A scheme of a fluorescence microscopy is shown in figure3.5.

Figure 3.5: Schematic diagram of an inverted fluorescence microscope [11].

The category of molecules capable of undergoing electronic transitions that ultimately result in fluorescence are known as fluorescent probes, fluorochromes, or dyes. Fluorochromes that are conjugated to a larger macromolecule, such as a nucleic acid, lipid, enzyme, or protein, through adsorption or covalent bonds are termed fluorophores [116].

DAPI (4’,6-diamidino-2-phenylindole) is an example of a fluorochrome that binds DNA and it is extensively used in fluorescence microscopy for direct counts. When excited with light at a wavelength of 365 nm, the DNA-DAPI complex fluoresces bright blue [117].

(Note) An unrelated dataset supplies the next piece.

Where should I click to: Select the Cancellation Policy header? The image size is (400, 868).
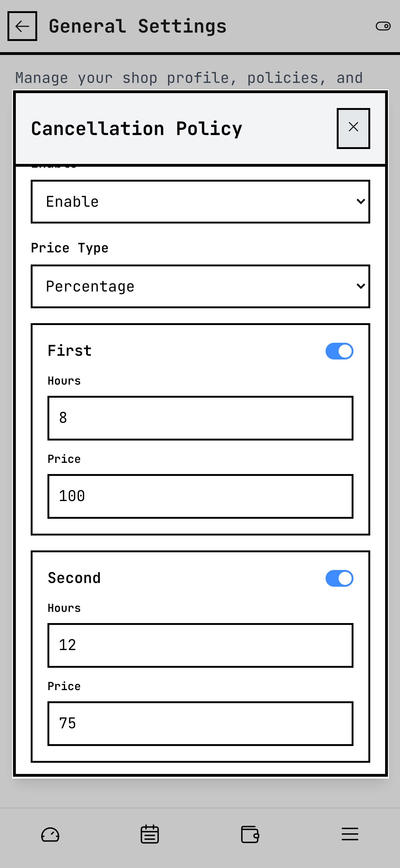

LIVE/DEAD Baclight TM Bacterial Viability Kit is a fluorescent stain package composed of a mixture of two nucleic acid-binding stains: SYTO 9 and propidium iodide. These stains differ both in their spectral characteristics and in their ability to penetrate viable bacterial cells [118]. SYTO 9 stains all cells green, while propidium iodide penetrates cells whose cell membrane has been damaged, staining them red [119].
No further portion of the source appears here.